By Emma Emeozor
NAMES of some top Nigerians allegedly owning mansions in London have been mentioned in a London newspaper.
This is even as President Muhammadu Buhari visits London tomorrow at the invitation of Prime Minister David Cameron, to participate in a global anti-corruption summit holding at Lancaster House.
The Mail on Sunday named former Governor of Kogi State, the late Prince Abubakar Audu and Chairman and Chief executive Officer of Global Fleet Group, Jimoh Ibrahim as owners of mansions on Bishops Avenue in Hampstead – known as “billionaires’ row” while former Governor of Bayelsa State, the late Diepreye Alamieyeseigha, was named as owner of a mansion in West Hampstead. It was not clear if the properties were products of corruption and money laundering.
But the report listed Nigeria as one of the countries worst affected by corruption. Meanwhile, the Executive Secretary of the Presidential Advisory Committee on Corruption, Professor Bolaji Owasanoye, while commenting on the global anti-corruption summit, said Britain had been a bolthole for numerous corrupt Nigerians, including former provincial governor James Ibori, jailed for 12 years in 2012 at Southwark Crown Court for money-laundering.
He spoke with Mail on Sunday at the weekend ahead of the summit. “It’s great Mr Cameron is taking this seriously. But Britain isn’t doing as much as it should, in terms of ending the secrecy and making its banks more accountable,” Owasanoye said.
Critics say the British government is not doing much in the fight against embezzlement of public funds and money laundering even as it hosts a global anti-corruption summit. Cameron has been accused of failing to order Britain’s tax-haven colonies to open up books.
According to the report, almost one in ten properties in Kensington, companies registered in such ‘secrecy jurisdictions’ own seven per cent in Westminster and five per cent in the City. It added that more than three-quarters of the owners of such property use offshore secrecy to hide their identities.
The ‘preferred option for concealment’ were British Crown Dependencies and Overseas Territories, such as the British Virgin Islands (BVI), Gibraltar and the Caymans, the report added. The Mail on Sunday said it has learned that representatives of dependencies such as the BVI will not attend the summit, while Cameron has ‘no plans’ to force them to make companies registered there obey the same transparency rules as firms registered in Britain.

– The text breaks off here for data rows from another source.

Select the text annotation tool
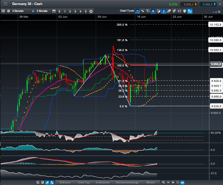The image size is (223, 185). [x=148, y=11]
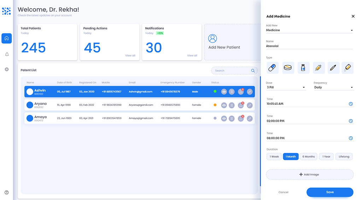This screenshot has height=200, width=358.
Task: Open the home icon in sidebar
Action: pyautogui.click(x=7, y=38)
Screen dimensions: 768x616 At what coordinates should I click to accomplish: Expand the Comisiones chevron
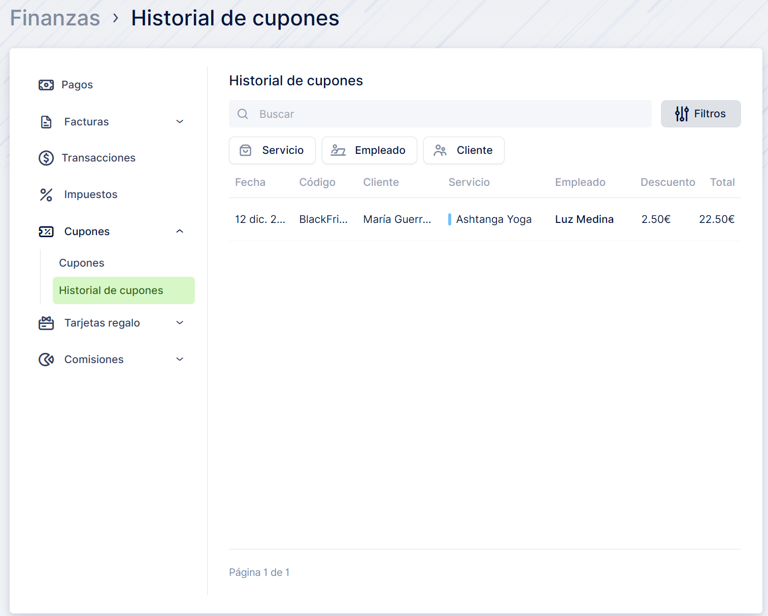pos(180,360)
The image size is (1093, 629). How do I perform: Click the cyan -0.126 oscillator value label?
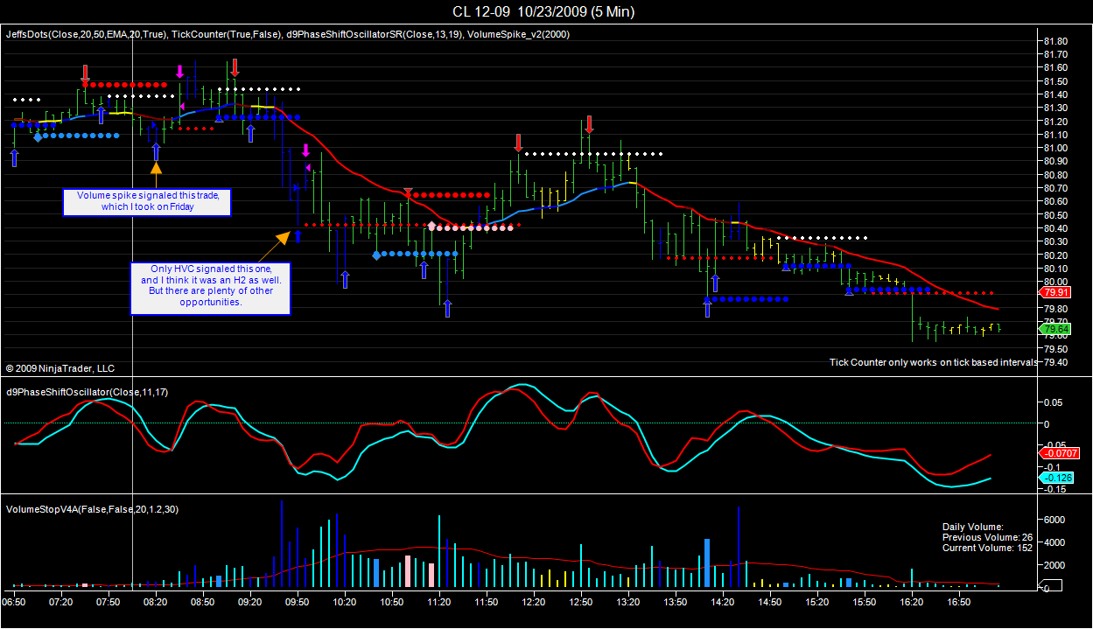[1056, 478]

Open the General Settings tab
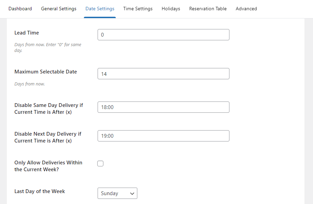59,9
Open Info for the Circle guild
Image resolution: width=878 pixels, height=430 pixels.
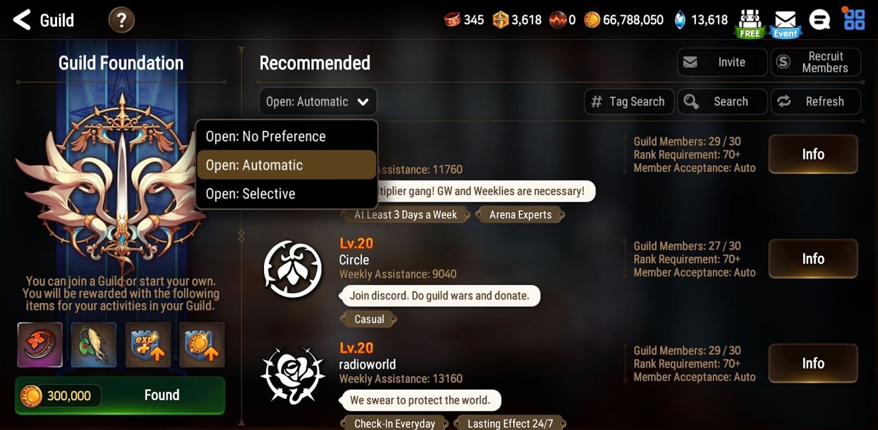813,258
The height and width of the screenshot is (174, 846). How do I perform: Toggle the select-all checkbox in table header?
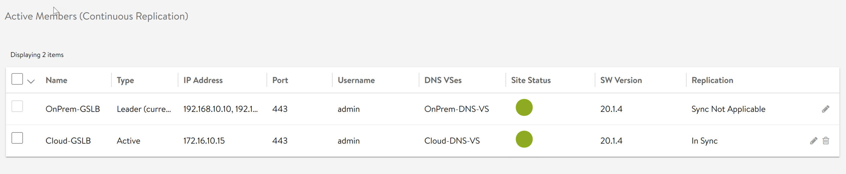coord(17,79)
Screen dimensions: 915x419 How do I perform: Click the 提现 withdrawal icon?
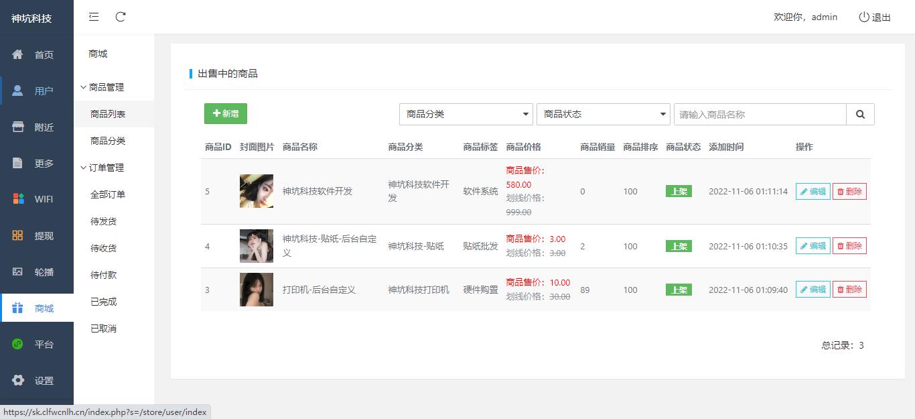tap(18, 235)
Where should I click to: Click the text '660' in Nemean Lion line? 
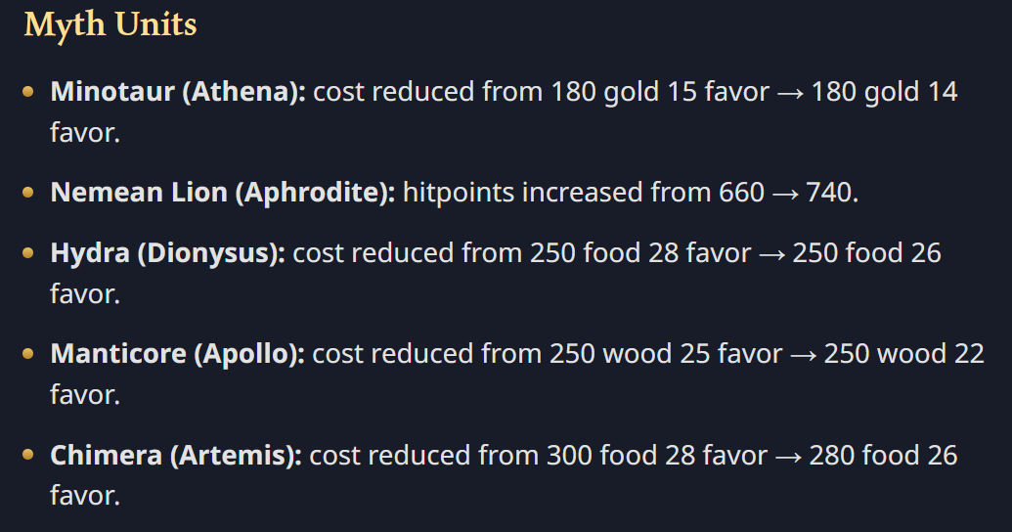[741, 192]
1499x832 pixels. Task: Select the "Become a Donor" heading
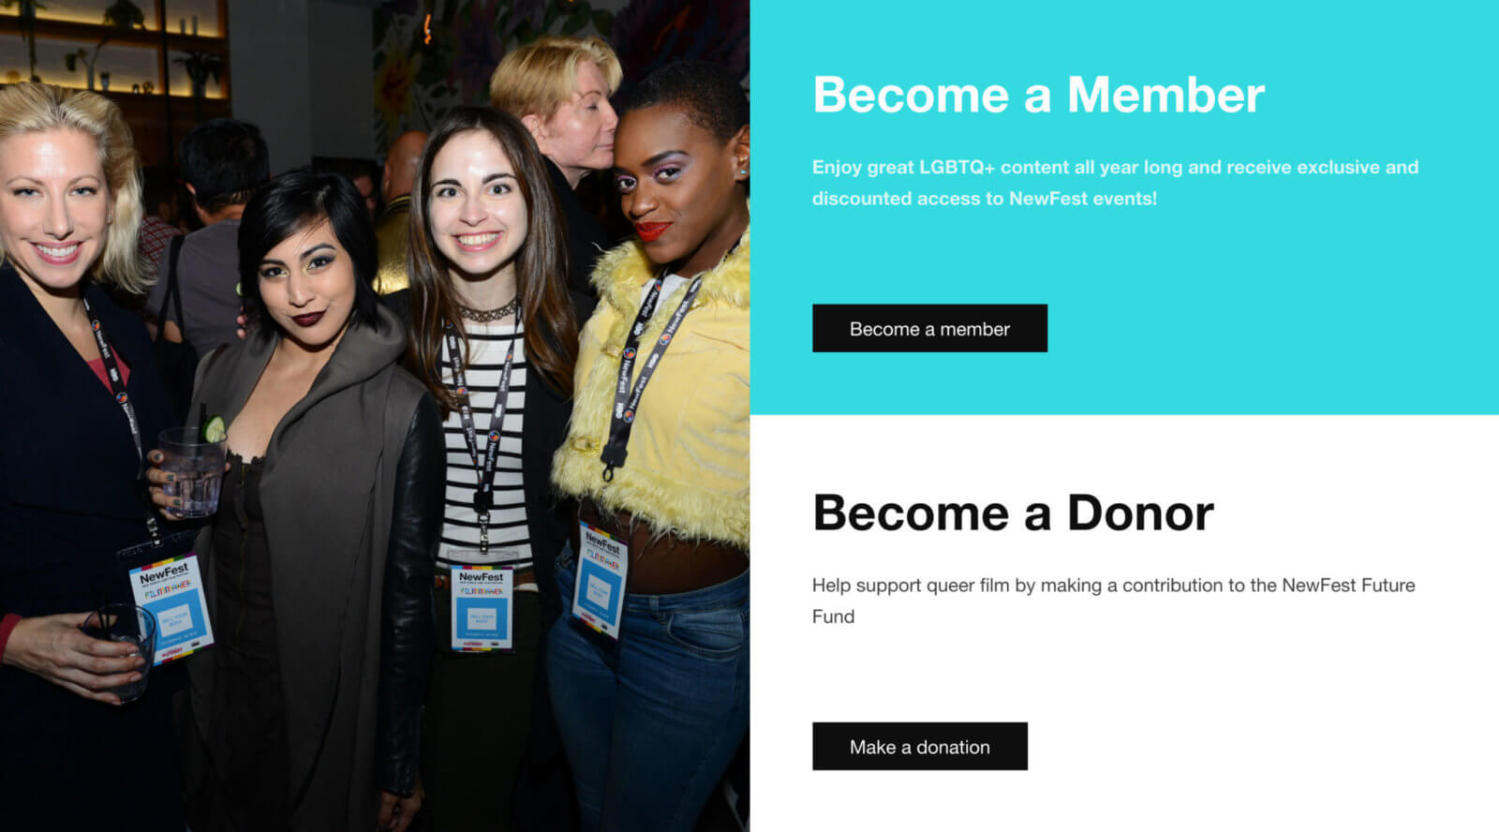click(1013, 513)
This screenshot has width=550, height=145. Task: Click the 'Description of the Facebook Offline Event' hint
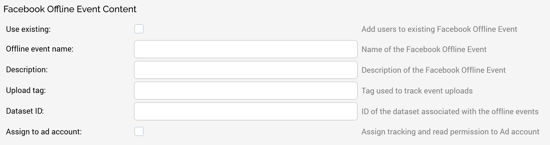[x=433, y=70]
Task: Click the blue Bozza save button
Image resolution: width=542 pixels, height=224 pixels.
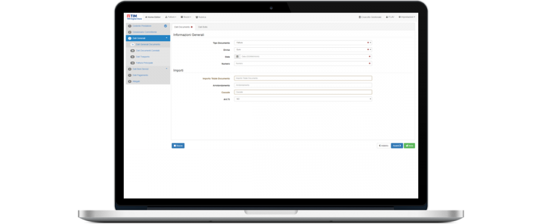Action: click(x=178, y=146)
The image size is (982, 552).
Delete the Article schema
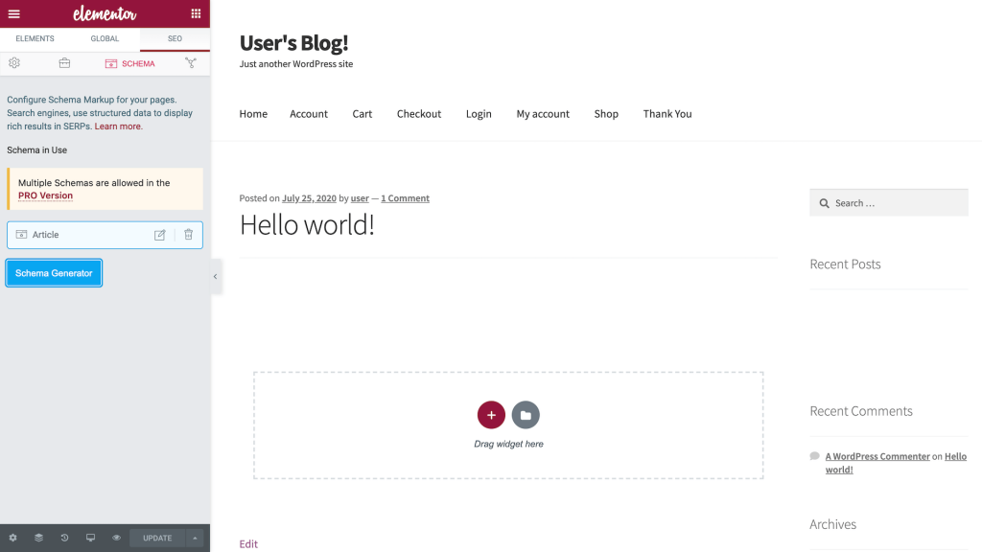(188, 235)
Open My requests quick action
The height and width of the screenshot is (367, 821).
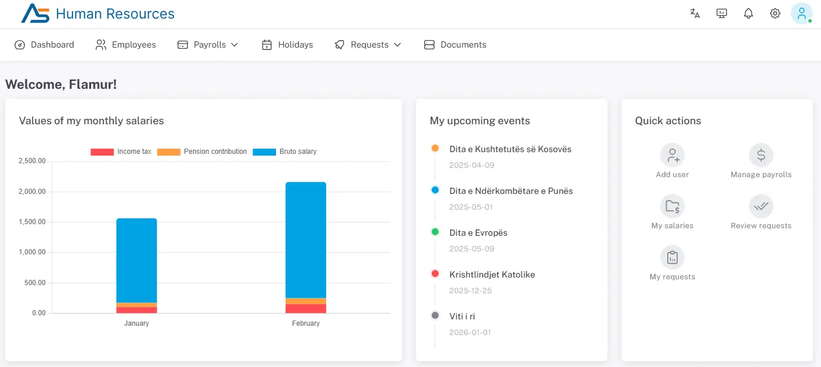point(672,258)
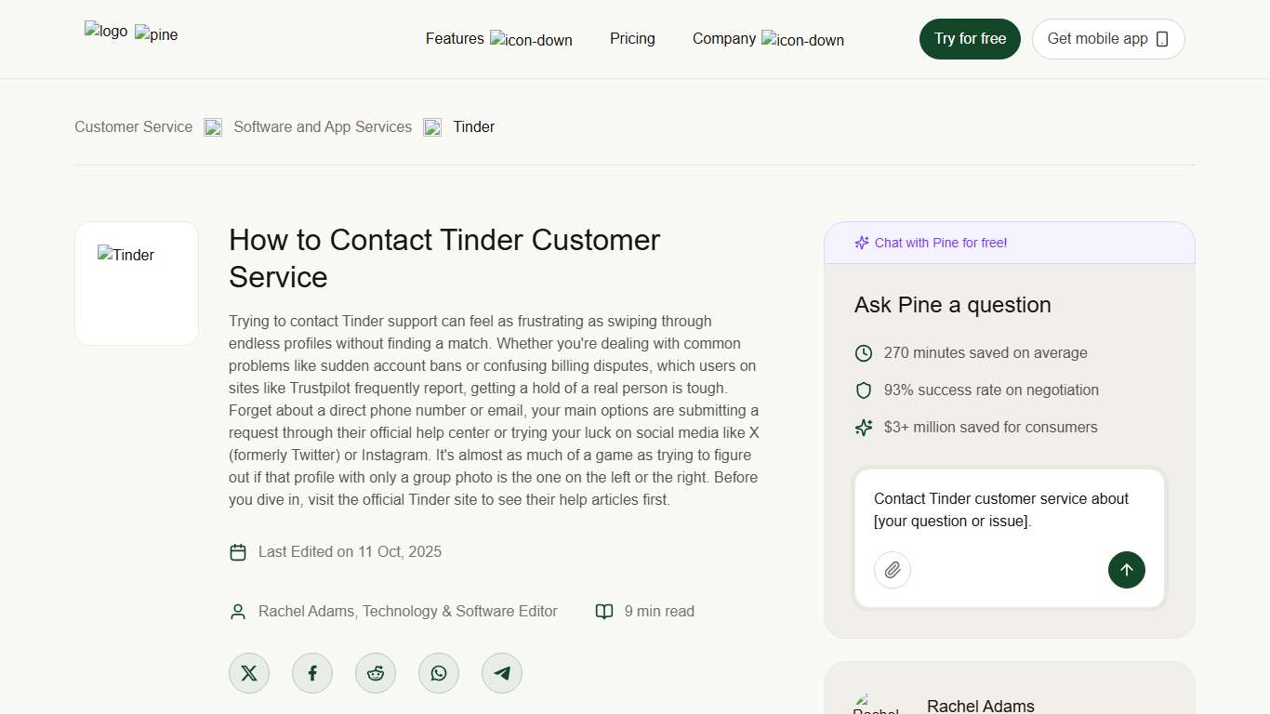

In Britain, properties bought with dirty money often sit empty for long periods. “Those living nearby have no idea who their neighbours are, undermining any sense of community. Most importantly, those properties are taken off the market, further squeezing housing supply,” the report said. A report last year by the global anti-corruption group Transparency International, based on data supplied by Scotland Yard, revealed that real estate worth more than £180 million has been subject to criminal investigation since 2004.
Yet this represents just one per cent of the proceeds of corruption invested in the UK property market, making the true total £18 billion. It added that more than three-quarters of the owners of such property use offshore secrecy to hide their identities.